Du modèle manuscrit au modèle imprimé

Si l’imprimerie s’est rapidement diffusée dans l’Europe de la seconde moitié du XVe siècle, l’architecture de la page imprimée, en revanche, est restée longtemps tributaire du modèle du livre manuscrit. Ces deux phénomènes font appel à des logiques et à des temporalités différentes.

Les avantages techniques et économiques de l’imprimerie lui permirent de s’imposer sans tarder comme le mode de duplication privilégié, puis quasi-exclusif, des œuvres écrites. Vers 1480, le livre imprimé est devenu un objet courant dans les milieux lettrés ; les ouvrages les plus utilisés dans le monde universitaire et savant (manuels de langue, bibles, traités de théologie, de droit, de philosophie…) sont d’ores et déjà disponibles sous forme imprimée. En forte baisse, la production de manuscrits se cantonne désormais à des réalisations individuelles : les manuscrits de luxe continuent ainsi à être appréciés par les collectionneurs à la recherche d’objets exceptionnels ; dans ce domaine, la production se maintient jusqu’au premier quart du XVIe siècle.

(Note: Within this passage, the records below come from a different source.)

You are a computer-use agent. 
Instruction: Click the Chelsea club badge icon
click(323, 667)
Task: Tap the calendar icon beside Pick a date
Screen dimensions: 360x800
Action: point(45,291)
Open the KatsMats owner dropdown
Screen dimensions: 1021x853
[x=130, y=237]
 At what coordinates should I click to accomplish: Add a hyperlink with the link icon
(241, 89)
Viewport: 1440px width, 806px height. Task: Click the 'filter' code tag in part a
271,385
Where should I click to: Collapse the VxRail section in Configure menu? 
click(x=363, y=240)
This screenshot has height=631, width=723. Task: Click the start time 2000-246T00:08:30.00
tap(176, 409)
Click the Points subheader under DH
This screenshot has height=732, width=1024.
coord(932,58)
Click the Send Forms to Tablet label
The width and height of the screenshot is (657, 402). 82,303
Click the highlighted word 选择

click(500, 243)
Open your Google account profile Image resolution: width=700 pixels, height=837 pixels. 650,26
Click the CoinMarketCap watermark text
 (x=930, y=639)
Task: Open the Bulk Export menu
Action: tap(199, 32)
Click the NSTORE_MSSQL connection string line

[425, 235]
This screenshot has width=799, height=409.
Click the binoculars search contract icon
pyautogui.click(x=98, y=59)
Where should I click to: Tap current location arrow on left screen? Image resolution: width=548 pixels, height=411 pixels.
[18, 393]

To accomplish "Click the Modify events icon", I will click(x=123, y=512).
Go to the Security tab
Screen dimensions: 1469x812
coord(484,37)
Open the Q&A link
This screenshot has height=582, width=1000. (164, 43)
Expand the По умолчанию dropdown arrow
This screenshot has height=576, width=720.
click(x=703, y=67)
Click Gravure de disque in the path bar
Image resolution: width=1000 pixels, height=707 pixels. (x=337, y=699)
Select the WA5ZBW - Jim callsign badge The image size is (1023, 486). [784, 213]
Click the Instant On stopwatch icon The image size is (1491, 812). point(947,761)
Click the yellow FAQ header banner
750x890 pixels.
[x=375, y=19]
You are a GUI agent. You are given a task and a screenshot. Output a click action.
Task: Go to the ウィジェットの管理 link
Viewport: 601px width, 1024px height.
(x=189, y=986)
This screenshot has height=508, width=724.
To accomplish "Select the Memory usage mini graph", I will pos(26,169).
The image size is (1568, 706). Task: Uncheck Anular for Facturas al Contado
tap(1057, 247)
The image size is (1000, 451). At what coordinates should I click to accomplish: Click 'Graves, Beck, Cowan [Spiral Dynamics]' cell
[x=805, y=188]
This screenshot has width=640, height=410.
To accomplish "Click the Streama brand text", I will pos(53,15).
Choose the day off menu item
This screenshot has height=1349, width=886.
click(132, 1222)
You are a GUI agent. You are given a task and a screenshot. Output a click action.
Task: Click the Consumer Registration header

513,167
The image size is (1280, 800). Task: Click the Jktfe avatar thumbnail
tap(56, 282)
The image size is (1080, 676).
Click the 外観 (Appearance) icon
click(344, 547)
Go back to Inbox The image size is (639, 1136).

La page imprimée ne se libéra des conventions du manuscrit qu’au terme d’une évolution culturelle qui, en lien étroit avec le développement de l’humanisme, vint modifier le rapport au texte et instaurer de nouvelles habitudes de lecture. Le passage du modèle manuscrit au modèle imprimé s’opéra donc de manière progressive. Passé 1500, la décoration peinte a tendance à disparaître de la page. C’est une première prise de distance. Il faut toutefois attendre les années 1520-1530 pour que le livre imprimé acquiert véritablement son autonomie, comme en témoignent de multiples signes convergents.

Dans les années 1520, les ouvrages en langue française commencent à être imprimés en caractères romains. Si la lettre gothique ne disparaît pas immédiatement, la généralisation des caractères venus d’Italie (romains et italiques) est amorcée et s’avère presque totale dans les années 1540. On observe ici une différence entre les espaces francophones et les pays germaniques : dans ces derniers, les caractères gothiques furent couramment utilisés jusqu’au milieu du XXe siècle, pour les textes en langue allemande.

La structure de la page devient moins compacte : le texte se desserre et s’organise progressivement en paragraphes distincts. La page de titre devient définitivement le lieu d’identification du livre : l’achevé d’imprimé figurant à la fin de l’ouvrage demeure la seule trace du colophon. La ponctuation se développe et se normalise. Enfin, la pagination remplace peu à peu la foliotation, faisant de la page une unité clairement identifiable.

Le livre prit ainsi son aspect moderne : les éléments qui se fixèrent aux environs de 1530 sont toujours présents dans les ouvrages imprimés au début du XXIe siècle. C’est aujourd’hui une autre révolution du livre qui s’accomplit sous nos yeux et qui nous aide sans doute à comprendre plus facilement les mutations consécutives à l’invention et à la diffusion de l’imprimerie. Si les outils numériques se sont imposés dans notre quotidien, l’aspect de la page consultable sur écran est encore largement conditionné par les codes de la page imprimée. À chaque étape décisive de son évolution, le livre traverse une période de transition qui lui permet de se renouveler en profondeur, tout en conservant certains éléments du passé.